Vino, è il Moscato di Scanzo la DOC più piccola d’Europa

Vino, è il Moscato di Scanzo la DOC più piccola d’Europa

By Redazione

La qualità prima delle dimensioni. Potrebbe essere il motto del Moscato di Scanzo.

A livello territoriale, ha diffusione limitata, esclusiva alla zona di Scanzorosciate, Bergamo, dove viene coltivato il vitigno autoctono del Moscato.

Tali limiti di spazio sono più che compensati dalla dimensioni di valore. I

nfatti, il Moscato di Scanzo è una DOCG, tutela ottenuta nel 2009. Inoltre, i livelli di vendita sono più che notevoli, 60.000 bottiglie nel solo 2012 di cui il 20 % circa
è destinato all’esportazione, Usa, Regno Unito e Cina. Tra i consumatori, diverse teste coronate, come la Regina Elisabetta ed i discendenti degli zar di Russia.

Da sempre vino d’élite, il nostro può vantare una storia lunga 2000 anni: se le testimonianze certe si fermano al 1347, secondo la tradizione la sua origine è antecedente,
intorno al I secolo a. C.

Tra l’altro, questa longevità è oggetto di una ricerca della della facoltà di Agraria dell’Università di Milano. Assieme al Consorzio di tutela, è nato
così il progetto “Mappatura genetica”, dove la biologia molecolare vuole sviluppare al massimo le potenzialità del vitigno.

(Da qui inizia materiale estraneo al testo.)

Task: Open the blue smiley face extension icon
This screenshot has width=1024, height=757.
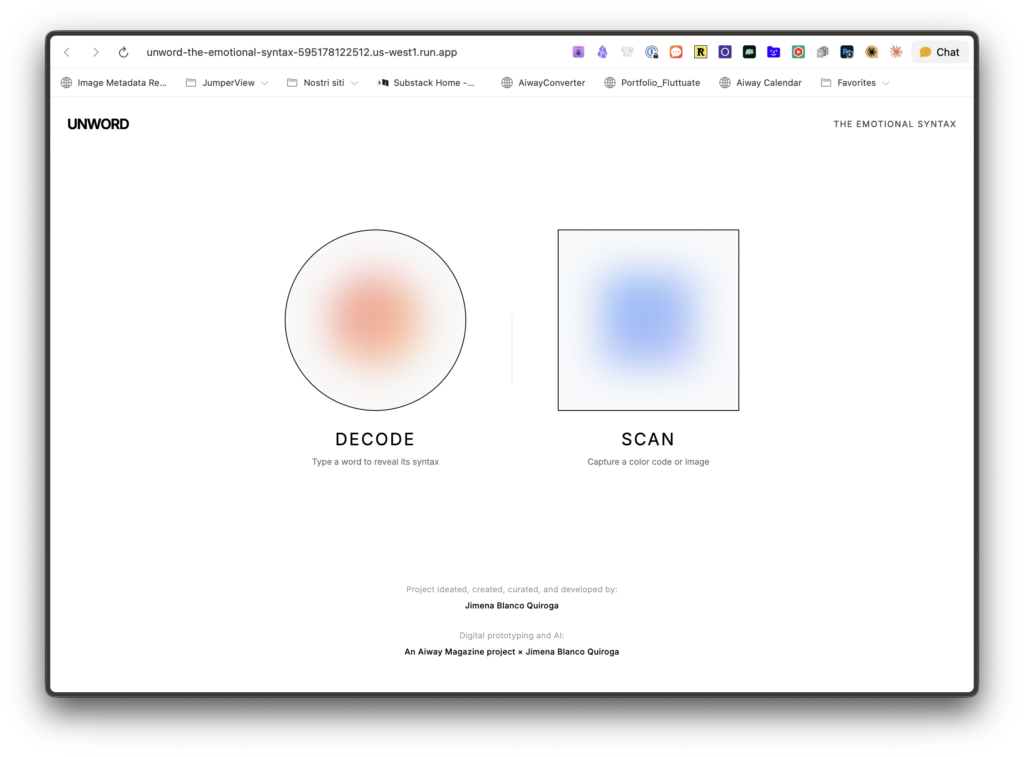Action: [x=773, y=52]
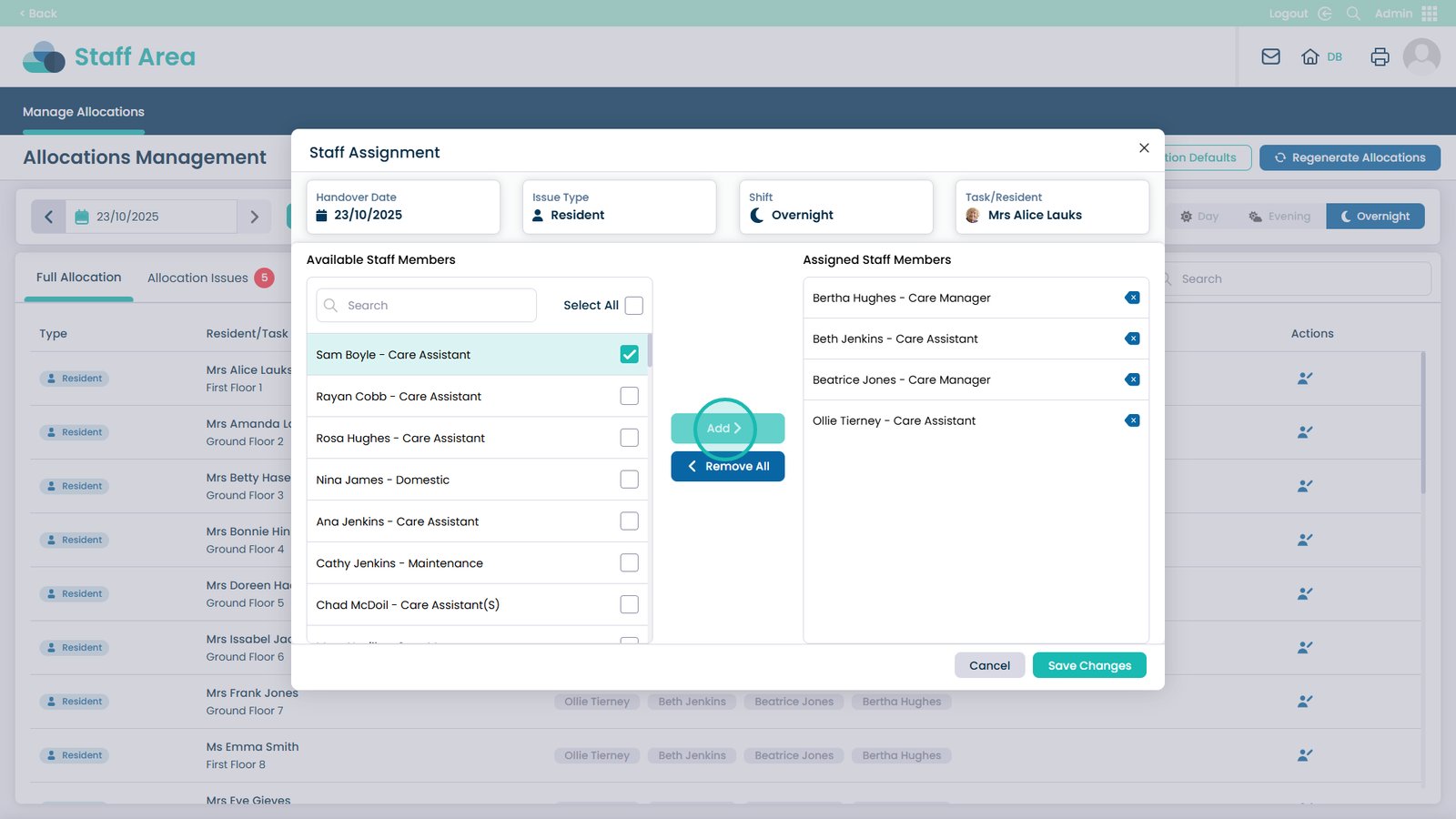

Detto questo, il vero merito del Moscato sta nella sua natura: un vino dal rosso intenso, dal colore rubino carico, che offre un gusto equilibrato in qui s’innesta un retrogusto moderatamente
dolce, dagli aromi fruttati e speziati con leggero retrogusto di mandorla.

Va servito ad una temperatura di 15°/16° C, in grandi calici per favorirne l’ossigenazione. Il Moscato di Scanzo è comunemente servito con formaggi erborinati e pasticceria
secca: più raramente con cioccolati fondente o da solo, in meditazione.